## Exercise description
Of the lines below, write out exactly those from the line with "Select the size" through the line with "The height and", both included, and skip the rest.
══ Data for review ══
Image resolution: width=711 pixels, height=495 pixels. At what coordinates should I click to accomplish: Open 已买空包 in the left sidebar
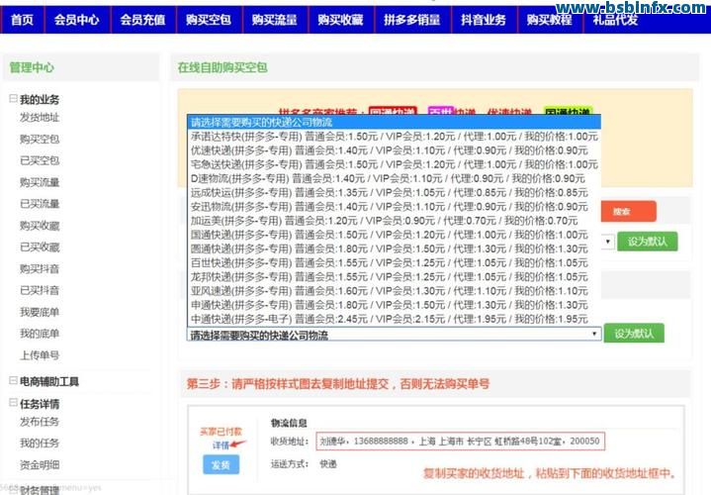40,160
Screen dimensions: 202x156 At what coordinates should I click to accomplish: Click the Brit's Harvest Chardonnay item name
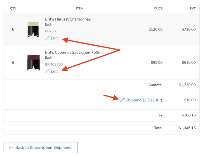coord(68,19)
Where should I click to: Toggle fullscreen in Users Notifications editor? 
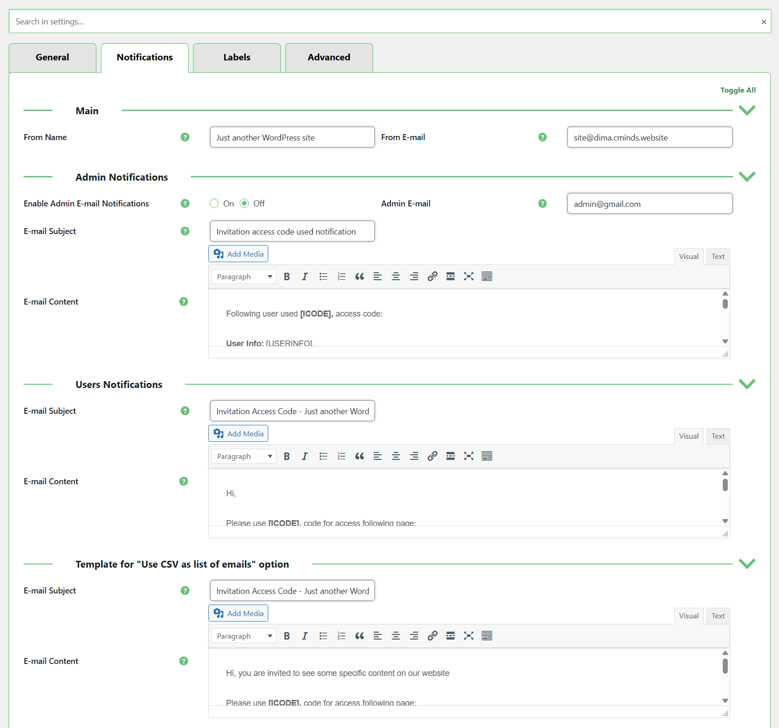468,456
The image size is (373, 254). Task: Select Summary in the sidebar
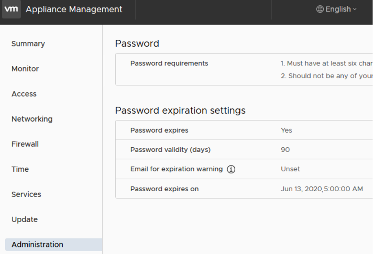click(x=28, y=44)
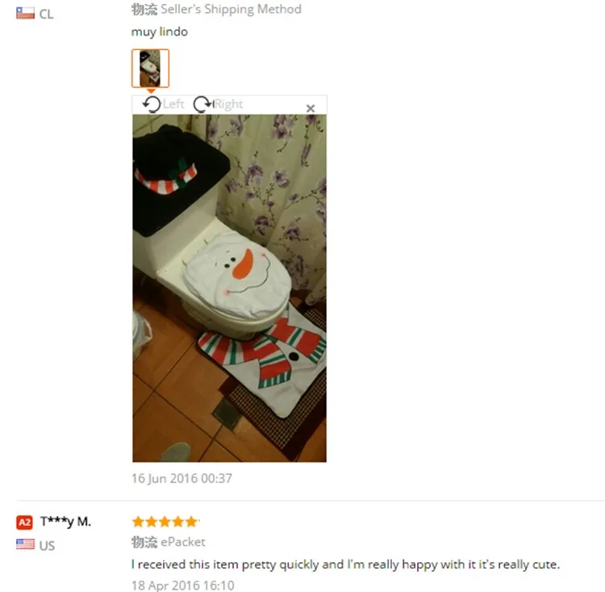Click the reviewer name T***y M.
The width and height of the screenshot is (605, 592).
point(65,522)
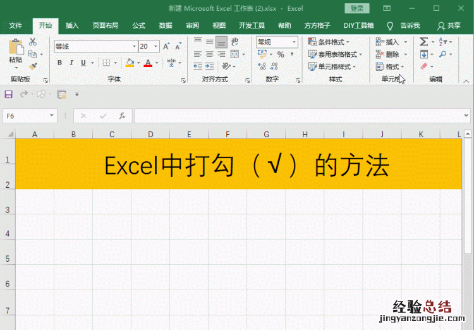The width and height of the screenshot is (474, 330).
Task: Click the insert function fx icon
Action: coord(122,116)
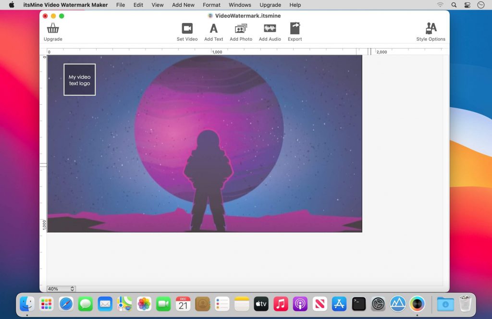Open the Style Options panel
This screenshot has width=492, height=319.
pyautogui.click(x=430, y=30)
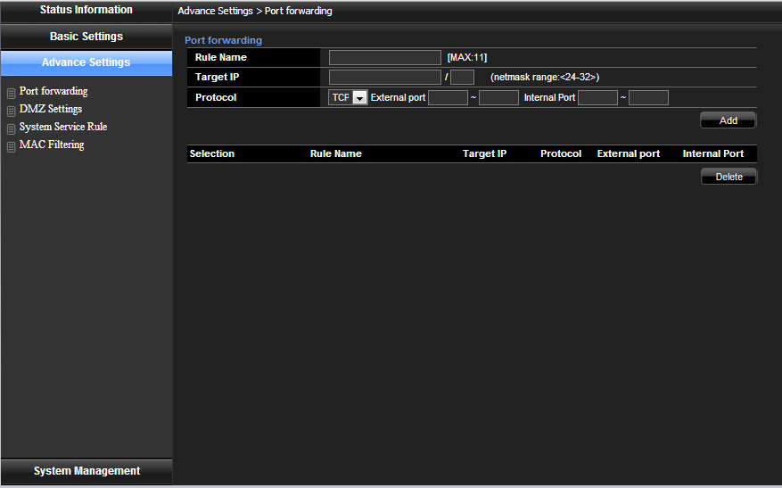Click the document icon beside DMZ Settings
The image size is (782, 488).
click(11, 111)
═══
══ Data for review ══
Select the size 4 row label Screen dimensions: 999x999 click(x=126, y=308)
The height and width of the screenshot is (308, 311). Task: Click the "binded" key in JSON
═══
## Result below
Select the size 4 row label Screen dimensions: 999x999 click(x=126, y=308)
The height and width of the screenshot is (308, 311). Task: Click the "binded" key in JSON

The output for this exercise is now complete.